Content starts
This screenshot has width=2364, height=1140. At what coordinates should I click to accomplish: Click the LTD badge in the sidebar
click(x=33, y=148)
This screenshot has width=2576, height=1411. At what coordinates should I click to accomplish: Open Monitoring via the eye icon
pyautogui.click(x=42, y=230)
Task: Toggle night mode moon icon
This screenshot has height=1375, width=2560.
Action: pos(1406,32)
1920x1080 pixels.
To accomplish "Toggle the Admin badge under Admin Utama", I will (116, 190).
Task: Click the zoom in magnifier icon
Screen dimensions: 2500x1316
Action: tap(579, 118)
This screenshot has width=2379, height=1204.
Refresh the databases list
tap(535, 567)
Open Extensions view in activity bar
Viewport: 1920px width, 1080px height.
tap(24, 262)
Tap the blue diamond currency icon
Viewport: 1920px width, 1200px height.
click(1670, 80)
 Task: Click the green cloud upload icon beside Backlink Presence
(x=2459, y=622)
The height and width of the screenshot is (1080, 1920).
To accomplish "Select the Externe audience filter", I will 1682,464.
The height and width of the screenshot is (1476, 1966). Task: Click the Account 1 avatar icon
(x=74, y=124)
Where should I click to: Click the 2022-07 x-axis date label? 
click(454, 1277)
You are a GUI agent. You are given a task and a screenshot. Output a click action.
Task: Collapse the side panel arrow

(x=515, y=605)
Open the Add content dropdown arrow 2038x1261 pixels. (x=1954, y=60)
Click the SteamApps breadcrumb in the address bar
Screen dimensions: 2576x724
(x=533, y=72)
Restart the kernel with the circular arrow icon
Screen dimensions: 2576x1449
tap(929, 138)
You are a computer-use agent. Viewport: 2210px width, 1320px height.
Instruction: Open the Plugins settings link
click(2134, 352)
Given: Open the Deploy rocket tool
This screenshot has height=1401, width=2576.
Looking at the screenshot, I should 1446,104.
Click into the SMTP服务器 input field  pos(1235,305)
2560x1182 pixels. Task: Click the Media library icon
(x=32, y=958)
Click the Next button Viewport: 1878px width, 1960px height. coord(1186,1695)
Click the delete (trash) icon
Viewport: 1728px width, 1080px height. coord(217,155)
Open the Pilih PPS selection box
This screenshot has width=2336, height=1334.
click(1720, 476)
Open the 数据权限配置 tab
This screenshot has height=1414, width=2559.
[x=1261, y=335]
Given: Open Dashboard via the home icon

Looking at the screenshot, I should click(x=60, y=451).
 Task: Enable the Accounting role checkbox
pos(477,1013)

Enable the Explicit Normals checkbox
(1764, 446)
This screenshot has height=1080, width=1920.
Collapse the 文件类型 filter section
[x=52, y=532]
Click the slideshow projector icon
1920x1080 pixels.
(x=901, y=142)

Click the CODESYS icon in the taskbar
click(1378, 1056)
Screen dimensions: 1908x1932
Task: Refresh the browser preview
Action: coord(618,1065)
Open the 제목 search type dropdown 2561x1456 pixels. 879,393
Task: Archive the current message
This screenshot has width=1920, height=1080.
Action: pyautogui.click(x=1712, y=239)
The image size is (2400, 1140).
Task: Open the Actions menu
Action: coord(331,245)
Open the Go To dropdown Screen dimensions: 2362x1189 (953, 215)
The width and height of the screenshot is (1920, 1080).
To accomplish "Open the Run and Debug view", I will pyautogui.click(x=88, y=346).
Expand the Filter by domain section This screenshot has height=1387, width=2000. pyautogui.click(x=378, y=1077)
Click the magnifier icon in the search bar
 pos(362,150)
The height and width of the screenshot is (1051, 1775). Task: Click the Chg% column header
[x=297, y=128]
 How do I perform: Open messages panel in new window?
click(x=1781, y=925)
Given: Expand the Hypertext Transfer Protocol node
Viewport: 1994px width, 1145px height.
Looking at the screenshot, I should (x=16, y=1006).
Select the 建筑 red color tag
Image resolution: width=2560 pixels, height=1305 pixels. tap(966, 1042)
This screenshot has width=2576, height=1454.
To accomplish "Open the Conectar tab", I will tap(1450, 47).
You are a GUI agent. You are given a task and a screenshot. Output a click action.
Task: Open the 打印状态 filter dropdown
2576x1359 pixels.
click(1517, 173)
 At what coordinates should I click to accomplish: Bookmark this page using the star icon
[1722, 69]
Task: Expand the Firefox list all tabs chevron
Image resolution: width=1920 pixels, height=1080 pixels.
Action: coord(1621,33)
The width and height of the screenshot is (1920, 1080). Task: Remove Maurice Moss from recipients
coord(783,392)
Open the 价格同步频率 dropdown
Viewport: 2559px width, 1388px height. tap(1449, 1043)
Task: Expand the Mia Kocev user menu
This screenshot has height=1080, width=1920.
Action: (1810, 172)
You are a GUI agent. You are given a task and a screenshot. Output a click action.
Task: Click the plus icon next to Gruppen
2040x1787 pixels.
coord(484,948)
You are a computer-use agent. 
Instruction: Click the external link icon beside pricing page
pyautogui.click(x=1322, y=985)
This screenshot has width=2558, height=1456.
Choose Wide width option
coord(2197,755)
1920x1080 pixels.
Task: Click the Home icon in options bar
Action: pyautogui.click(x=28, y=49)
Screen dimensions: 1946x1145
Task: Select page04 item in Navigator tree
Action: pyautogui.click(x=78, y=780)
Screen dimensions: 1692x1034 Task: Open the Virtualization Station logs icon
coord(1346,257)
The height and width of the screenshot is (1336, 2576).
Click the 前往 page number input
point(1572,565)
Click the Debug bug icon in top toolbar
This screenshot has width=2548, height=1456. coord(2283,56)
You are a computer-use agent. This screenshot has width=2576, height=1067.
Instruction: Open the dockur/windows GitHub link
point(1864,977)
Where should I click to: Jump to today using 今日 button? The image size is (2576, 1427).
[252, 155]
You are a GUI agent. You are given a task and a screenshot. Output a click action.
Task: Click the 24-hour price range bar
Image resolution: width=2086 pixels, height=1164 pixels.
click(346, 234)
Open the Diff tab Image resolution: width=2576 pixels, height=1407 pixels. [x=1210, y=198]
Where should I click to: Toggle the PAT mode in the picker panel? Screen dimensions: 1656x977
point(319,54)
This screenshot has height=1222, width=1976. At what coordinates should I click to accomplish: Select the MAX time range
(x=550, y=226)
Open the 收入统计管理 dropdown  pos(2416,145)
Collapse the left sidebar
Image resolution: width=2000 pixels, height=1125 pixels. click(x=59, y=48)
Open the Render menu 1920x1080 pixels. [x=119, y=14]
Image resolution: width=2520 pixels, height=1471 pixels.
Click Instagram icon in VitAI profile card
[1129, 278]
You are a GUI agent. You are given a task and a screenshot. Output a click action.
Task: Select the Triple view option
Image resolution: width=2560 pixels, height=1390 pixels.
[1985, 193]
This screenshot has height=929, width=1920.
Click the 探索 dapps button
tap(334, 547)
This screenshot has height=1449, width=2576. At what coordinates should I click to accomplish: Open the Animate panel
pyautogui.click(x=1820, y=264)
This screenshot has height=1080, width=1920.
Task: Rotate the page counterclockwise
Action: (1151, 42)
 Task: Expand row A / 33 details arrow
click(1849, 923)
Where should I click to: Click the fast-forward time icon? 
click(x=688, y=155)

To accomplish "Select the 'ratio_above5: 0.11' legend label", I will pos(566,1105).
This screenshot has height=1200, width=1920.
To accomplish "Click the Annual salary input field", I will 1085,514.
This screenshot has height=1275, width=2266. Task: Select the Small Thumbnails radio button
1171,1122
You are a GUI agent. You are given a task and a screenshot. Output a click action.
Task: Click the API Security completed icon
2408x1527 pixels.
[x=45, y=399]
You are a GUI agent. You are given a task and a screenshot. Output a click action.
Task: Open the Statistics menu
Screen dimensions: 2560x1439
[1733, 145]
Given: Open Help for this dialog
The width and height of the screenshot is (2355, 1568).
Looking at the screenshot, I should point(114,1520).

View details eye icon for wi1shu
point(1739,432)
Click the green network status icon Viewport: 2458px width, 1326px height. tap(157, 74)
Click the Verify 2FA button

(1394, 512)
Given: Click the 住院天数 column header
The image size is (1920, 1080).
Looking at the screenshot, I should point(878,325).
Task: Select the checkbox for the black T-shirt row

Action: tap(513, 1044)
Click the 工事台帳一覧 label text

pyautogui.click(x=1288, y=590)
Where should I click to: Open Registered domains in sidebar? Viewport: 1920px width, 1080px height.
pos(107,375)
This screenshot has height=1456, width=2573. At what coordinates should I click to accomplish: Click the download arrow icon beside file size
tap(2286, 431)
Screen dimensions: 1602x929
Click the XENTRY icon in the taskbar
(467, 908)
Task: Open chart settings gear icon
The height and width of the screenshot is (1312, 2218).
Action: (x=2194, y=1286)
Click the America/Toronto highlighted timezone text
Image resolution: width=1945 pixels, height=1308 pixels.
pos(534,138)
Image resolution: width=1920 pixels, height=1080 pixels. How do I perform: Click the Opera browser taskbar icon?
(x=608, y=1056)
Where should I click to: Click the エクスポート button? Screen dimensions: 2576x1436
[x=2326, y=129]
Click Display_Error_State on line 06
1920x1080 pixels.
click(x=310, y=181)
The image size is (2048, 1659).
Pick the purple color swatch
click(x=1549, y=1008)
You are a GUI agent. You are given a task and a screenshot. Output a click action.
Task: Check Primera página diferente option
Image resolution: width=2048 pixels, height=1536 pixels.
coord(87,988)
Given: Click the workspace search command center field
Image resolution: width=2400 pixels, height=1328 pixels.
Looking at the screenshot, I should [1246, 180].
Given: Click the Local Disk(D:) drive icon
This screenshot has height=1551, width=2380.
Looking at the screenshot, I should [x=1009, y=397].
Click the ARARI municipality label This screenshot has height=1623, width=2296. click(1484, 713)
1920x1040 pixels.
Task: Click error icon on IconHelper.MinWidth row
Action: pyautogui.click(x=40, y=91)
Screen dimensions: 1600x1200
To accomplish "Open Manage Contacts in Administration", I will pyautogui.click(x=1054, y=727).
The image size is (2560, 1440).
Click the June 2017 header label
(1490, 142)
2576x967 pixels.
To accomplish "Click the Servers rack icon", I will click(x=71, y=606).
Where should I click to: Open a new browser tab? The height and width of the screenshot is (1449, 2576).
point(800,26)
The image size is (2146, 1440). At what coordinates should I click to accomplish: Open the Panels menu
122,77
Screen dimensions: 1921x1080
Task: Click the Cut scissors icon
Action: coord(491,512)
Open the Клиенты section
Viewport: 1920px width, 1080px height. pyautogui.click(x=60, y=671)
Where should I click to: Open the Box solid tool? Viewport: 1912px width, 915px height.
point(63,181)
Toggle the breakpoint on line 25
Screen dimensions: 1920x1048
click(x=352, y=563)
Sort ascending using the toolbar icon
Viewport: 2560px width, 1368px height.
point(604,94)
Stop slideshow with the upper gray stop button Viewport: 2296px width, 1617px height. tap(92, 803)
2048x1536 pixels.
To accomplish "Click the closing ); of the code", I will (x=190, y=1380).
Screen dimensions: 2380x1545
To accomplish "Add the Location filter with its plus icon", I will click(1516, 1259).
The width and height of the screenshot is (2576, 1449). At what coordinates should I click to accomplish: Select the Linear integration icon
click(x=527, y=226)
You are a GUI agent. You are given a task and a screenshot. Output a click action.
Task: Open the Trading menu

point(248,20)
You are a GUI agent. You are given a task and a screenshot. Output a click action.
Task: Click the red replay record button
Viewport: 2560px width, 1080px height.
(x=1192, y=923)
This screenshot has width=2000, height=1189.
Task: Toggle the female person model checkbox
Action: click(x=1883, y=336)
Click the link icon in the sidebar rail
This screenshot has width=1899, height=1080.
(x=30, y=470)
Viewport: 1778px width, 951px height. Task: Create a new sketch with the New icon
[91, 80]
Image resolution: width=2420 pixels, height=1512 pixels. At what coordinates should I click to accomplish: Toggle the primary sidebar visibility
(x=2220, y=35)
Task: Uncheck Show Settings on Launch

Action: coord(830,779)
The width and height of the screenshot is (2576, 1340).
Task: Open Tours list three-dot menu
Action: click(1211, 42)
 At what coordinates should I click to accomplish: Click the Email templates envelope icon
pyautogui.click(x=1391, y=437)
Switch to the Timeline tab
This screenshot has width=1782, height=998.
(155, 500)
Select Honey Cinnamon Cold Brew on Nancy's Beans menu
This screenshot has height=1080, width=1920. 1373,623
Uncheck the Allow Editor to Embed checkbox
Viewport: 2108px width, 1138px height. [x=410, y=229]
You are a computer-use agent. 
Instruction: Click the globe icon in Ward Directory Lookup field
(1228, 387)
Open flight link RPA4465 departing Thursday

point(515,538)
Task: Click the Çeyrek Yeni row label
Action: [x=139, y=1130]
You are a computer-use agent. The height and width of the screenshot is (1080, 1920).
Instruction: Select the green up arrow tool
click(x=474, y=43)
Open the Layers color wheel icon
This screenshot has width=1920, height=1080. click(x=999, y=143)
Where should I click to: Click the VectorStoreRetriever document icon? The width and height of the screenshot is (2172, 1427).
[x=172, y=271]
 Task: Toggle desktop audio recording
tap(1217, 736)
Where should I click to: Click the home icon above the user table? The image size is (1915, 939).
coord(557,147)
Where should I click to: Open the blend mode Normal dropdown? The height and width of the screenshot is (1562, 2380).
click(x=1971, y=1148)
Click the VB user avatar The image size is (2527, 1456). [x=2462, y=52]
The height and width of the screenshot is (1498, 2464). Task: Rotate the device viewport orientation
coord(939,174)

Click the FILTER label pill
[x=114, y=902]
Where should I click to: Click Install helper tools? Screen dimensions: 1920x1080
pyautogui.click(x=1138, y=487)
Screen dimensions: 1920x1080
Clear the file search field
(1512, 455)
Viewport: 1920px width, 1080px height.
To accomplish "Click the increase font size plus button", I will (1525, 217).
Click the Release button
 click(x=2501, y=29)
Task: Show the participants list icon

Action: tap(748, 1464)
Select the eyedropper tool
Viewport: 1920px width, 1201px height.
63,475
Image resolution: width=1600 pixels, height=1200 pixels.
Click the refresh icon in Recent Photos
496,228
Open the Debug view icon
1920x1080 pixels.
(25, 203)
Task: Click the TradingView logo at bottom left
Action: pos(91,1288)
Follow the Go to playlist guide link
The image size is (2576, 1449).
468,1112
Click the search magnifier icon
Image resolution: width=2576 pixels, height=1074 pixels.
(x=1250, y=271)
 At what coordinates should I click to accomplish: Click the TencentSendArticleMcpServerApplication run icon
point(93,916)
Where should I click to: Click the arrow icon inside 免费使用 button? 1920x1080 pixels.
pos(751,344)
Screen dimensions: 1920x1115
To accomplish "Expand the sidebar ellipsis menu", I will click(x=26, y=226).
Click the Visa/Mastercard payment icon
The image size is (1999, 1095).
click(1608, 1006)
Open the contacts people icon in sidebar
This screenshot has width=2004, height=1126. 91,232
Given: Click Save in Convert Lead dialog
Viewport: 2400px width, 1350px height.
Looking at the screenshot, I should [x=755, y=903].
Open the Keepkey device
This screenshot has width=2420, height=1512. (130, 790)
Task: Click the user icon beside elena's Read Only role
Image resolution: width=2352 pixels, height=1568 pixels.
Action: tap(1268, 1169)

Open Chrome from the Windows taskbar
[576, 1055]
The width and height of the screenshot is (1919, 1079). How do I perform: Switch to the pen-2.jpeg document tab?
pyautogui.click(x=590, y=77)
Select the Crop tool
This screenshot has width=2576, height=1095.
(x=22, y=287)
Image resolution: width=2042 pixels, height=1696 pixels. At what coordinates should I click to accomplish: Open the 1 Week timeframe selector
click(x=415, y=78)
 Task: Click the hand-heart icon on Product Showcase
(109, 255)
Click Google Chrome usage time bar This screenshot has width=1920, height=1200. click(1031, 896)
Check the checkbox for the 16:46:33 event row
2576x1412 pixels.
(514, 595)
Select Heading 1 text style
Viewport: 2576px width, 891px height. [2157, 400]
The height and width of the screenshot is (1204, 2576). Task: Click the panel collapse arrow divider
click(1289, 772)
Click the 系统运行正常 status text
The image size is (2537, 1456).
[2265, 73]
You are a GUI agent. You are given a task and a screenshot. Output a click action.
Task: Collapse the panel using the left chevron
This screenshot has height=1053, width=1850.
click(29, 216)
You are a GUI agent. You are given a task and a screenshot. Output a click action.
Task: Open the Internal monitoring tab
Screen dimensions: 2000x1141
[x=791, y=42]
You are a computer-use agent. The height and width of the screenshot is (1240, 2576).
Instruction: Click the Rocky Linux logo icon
Content ends
▶ _Instructions for the task_: Would you please show every line of the material above that includes the string "chevron"?

▶ _Result of the task_:
Task: Expand the Firefox list all tabs chevron
Task: Collapse the panel using the left chevron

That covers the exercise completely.